[TASK INSTRUCTIONS]:
A - List each distinct scripture reference given in parentheses in the passage on institutional religion, naming each only once.
B - Duplicate the part of the passage on institutional religion that opens with the words containing "Social intimidation by" and closes with "over the people.".

───── EXCERPT TO READ ─────

Since Palestine was occupied by a Gentile government, the social orders of the Jewish institutional religion were highly organized by the time Jesus arrived. The strictness of the rules that identified Judaism were intensified so that no adherent to the institution (the Jews’ religion) be associated with the Gentiles.   The Jews were socially structured to the point that no Jew had any dealings with those who were half Jews, the Samaritans (Jn 4:9). If there were social infractions and violations of the rules that identified the Jews’ religion, then there were chief priests, Pharisees, scribes, Sadducees, and the senate and councils (the establishment), who would deal with the violators. And since the people were in fear of the establishment, they were intimidated into conforming to the rules of the institution.

John explained the social scenario in reference to one incident when Jesus healed a blind man at a time when doing such was contrary to the rules of the Jewish institution:

These words his parents spoke because they feared the Jews, for the Jews [the establishment] had already agreed that if anyone confessed that He was the Christ, he would be put out of the synagogue (Jn 9:22).

Social intimidation by the Jewish establishment was one of Satan’s greatest tools that he used against those Jews who would accept Jesus as the Christ. It was a very effective weapon. Diotrephes used the same tactic in reference to those over whom he had assumed authority.   He threatened to excommunicate from the fellowship of disciples those who would accept other evangelists as the apostle John (3 Jn 9,10). Through his assumed authority, he instilled fear in the hearts of those over whom he functioned as a demagogue. If the members did not submit to his mandates, then they were kicked out of the fellowship of his loyal following. He had established an institutional religiosity that was propped up by his self-designated authority over the people.

Those who would maintain their freedom in Christ will run head on into institutional religiosity. It was this system of religion into which Jesus came in the fullness of times, and it was the leadership of this religiosity that eventually nailed Him to the cross. The problem with the digression of the church into an institutional establishment is that the members are intimidated by the leadership to conform to the rules of the institution that are exalted above the lordship of Jesus in the hearts of the individual members.

[Next lecture:   July 24]

Rise of Institutional Religion

The Jews of Jesus’ day did not in a short time develop that which rejected Him. Institutional religions develop over decades, if not over centuries.   The Roman Catholic Church did not come into existence overnight. However, by the end of the first century there were signs among some of the disciples that it was coming. Paul warned the Ephesian leaders that there would arise those who would call disciples after themselves (At 20:29,30). There were those during the ministry of the apostles who intimidated disciples into conforming to their legal system of religiosity (Rm 16:17,18; Gl 4:17; 3 Jn 9,10).   These were all indications that there were those who were seeking to organize the disciples as an institution with a hierarchy of leaders on earth.

───── RECORDED DATA ─────

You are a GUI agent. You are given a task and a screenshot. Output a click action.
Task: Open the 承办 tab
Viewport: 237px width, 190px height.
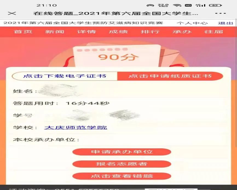tap(182, 32)
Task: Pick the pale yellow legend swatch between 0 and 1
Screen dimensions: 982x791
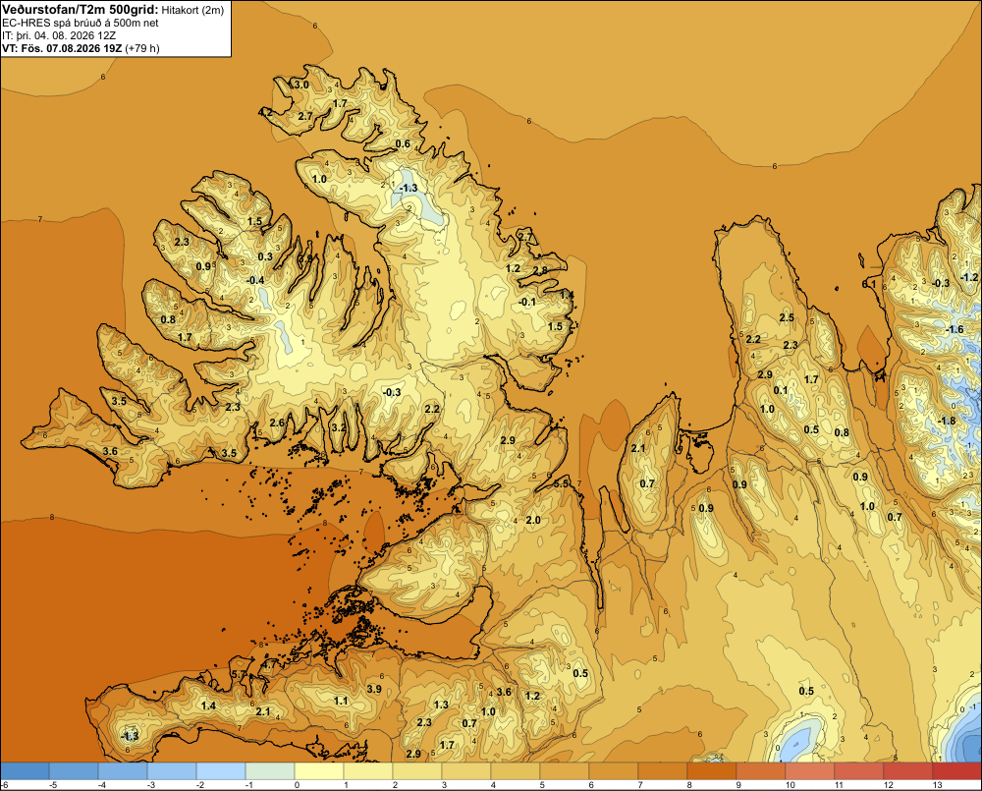Action: [x=319, y=770]
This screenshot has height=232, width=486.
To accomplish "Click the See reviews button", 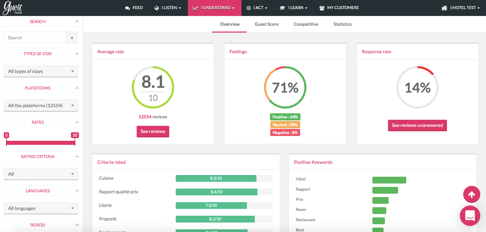I will pyautogui.click(x=153, y=131).

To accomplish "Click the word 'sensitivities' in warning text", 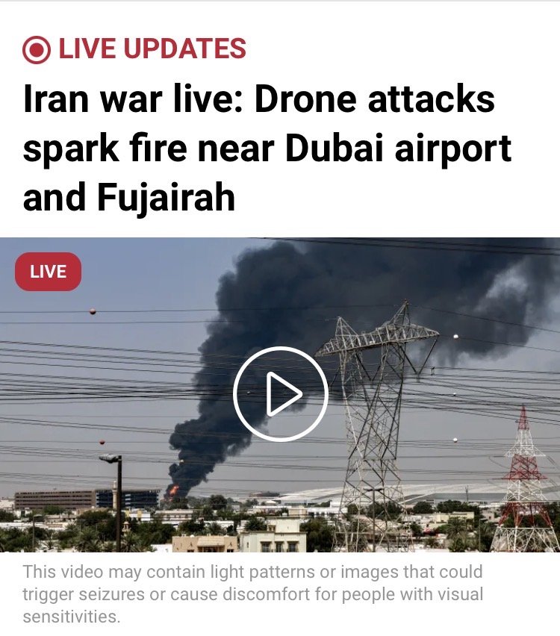I will (72, 617).
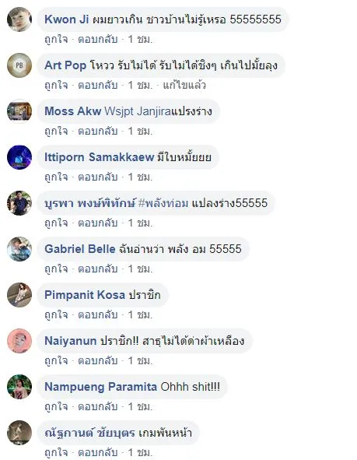Click the 1 ชม. timestamp under Pimpanit Kosa
This screenshot has height=460, width=357.
click(x=140, y=314)
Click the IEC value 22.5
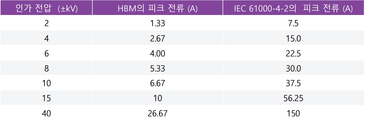Screen dimensions: 365x121 pos(294,53)
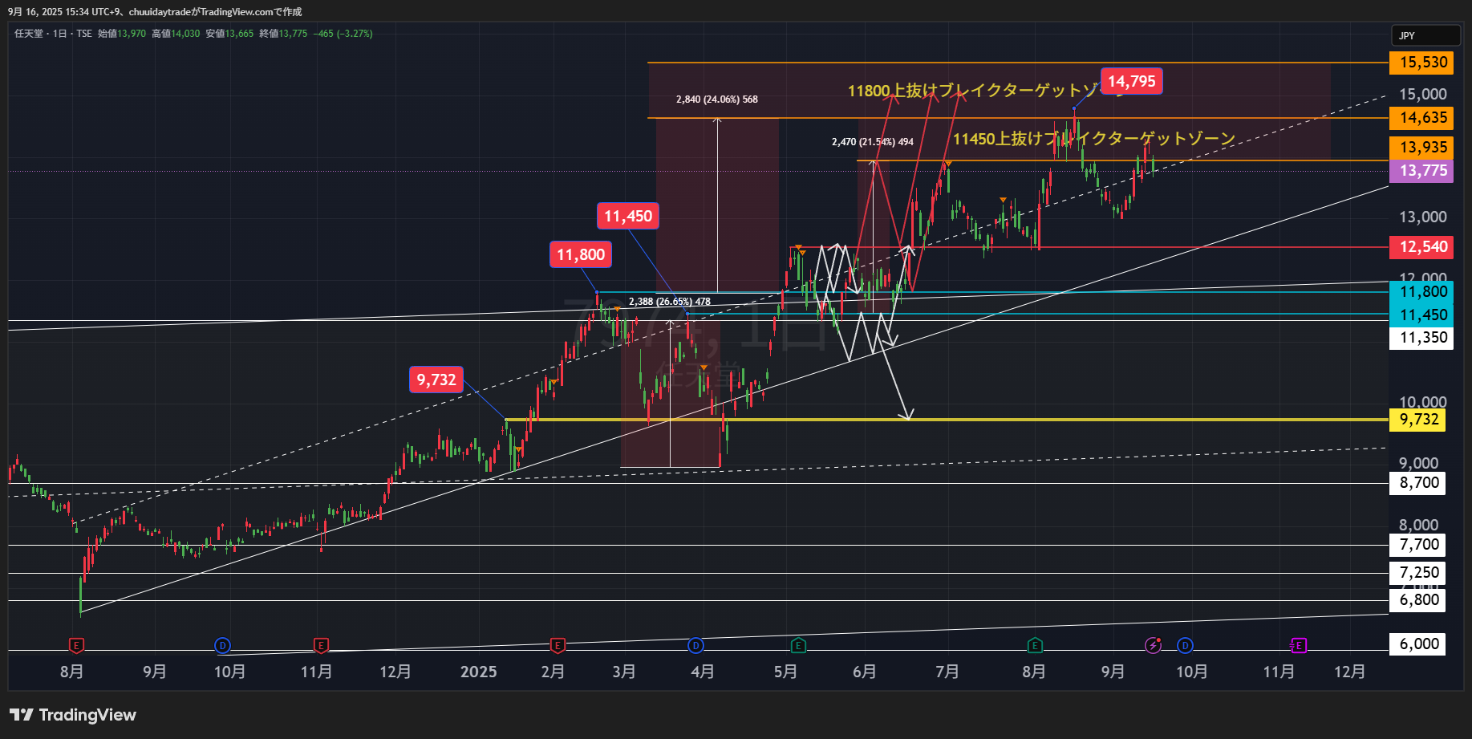Click the purple 13,775 current price label
Viewport: 1472px width, 739px height.
pyautogui.click(x=1421, y=171)
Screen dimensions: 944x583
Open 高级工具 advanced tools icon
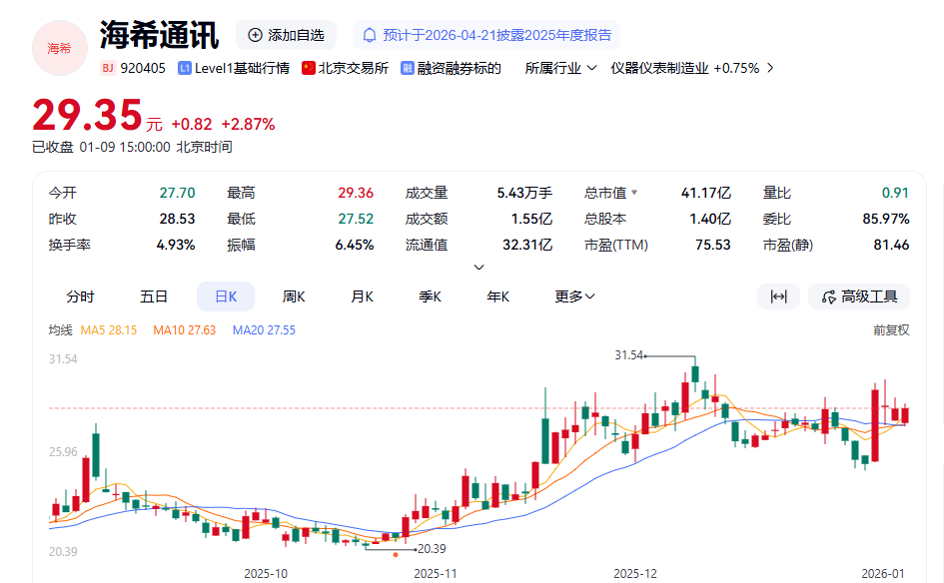[828, 296]
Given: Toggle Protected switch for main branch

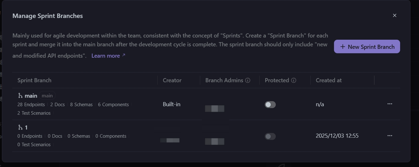Looking at the screenshot, I should 270,105.
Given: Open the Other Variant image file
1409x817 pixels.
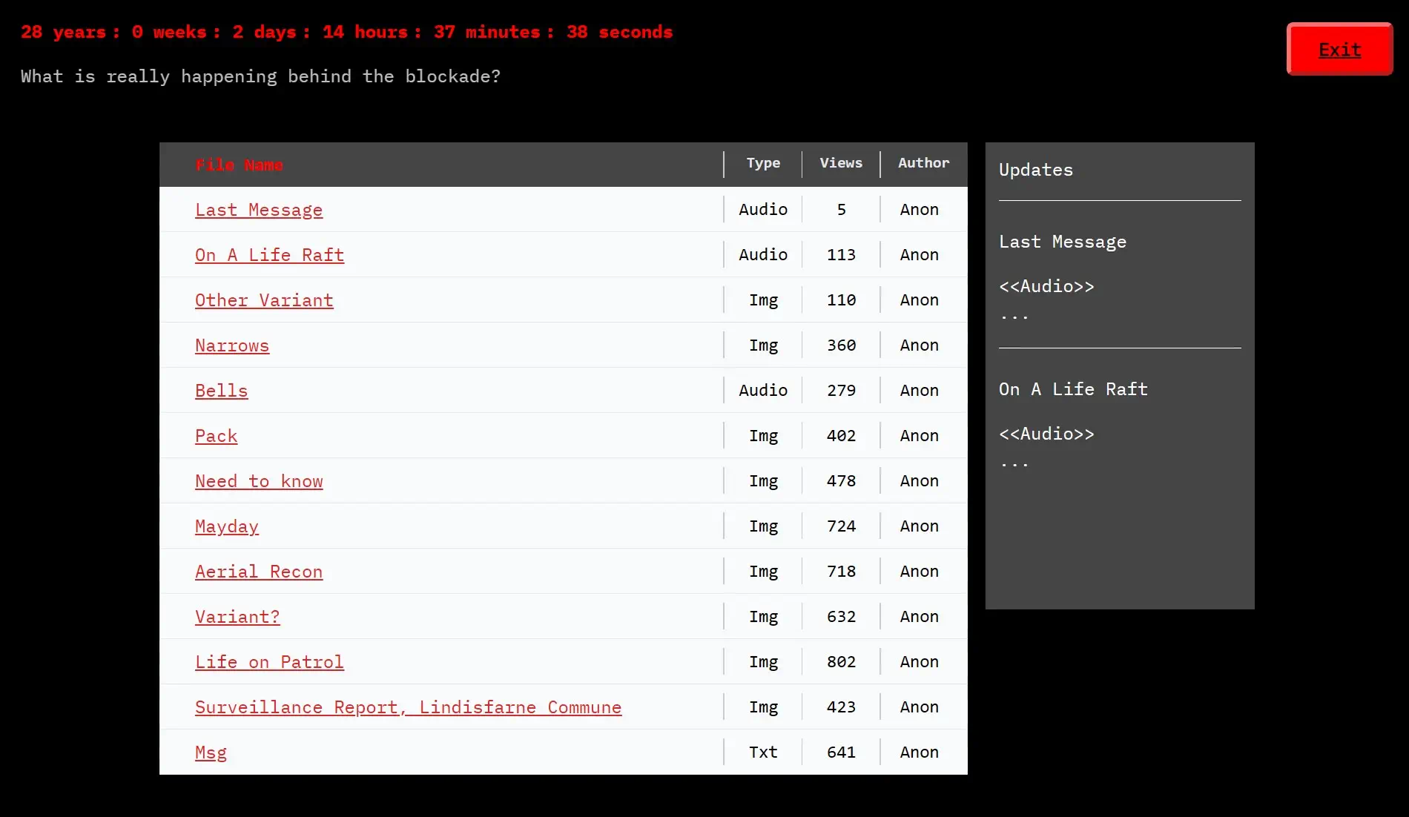Looking at the screenshot, I should point(264,300).
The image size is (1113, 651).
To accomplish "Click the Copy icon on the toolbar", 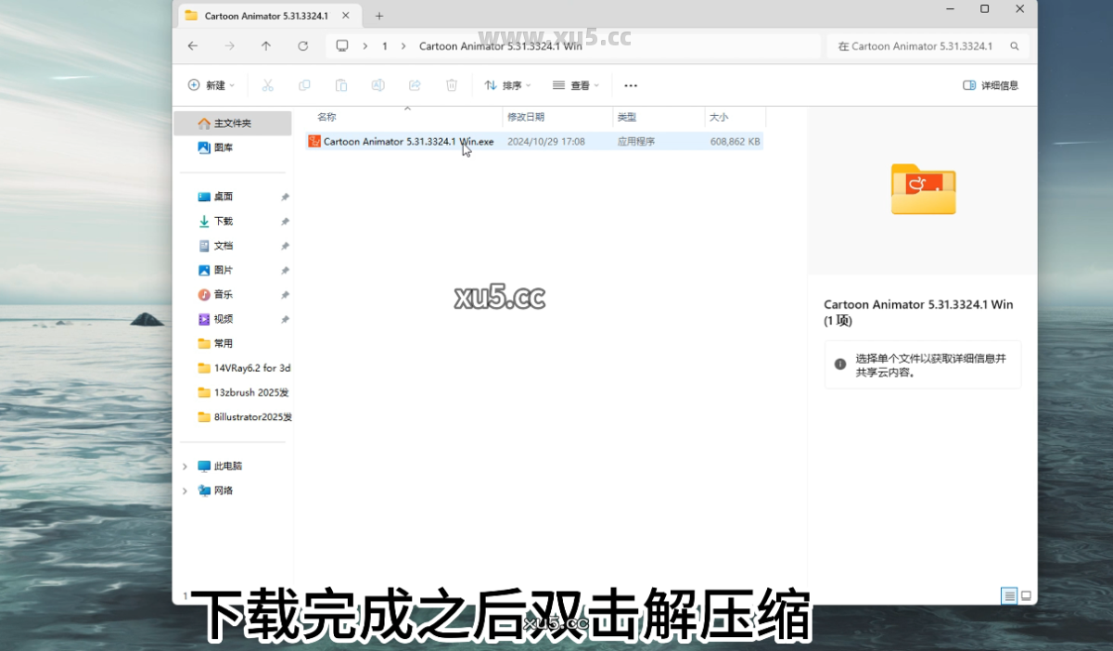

─────

[RESULTS IN ORDER]:
A -
Jn 4:9
Jn 9:22
3 Jn 9,10
At 20:29,30
Rm 16:17,18
Gl 4:17

B -
Social intimidation by the Jewish establishment was one of Satan’s greatest tools that he used against those Jews who would accept Jesus as the Christ. It was a very effective weapon. Diotrephes used the same tactic in reference to those over whom he had assumed authority.   He threatened to excommunicate from the fellowship of disciples those who would accept other evangelists as the apostle John (3 Jn 9,10). Through his assumed authority, he instilled fear in the hearts of those over whom he functioned as a demagogue. If the members did not submit to his mandates, then they were kicked out of the fellowship of his loyal following. He had established an institutional religiosity that was propped up by his self-designated authority over the people.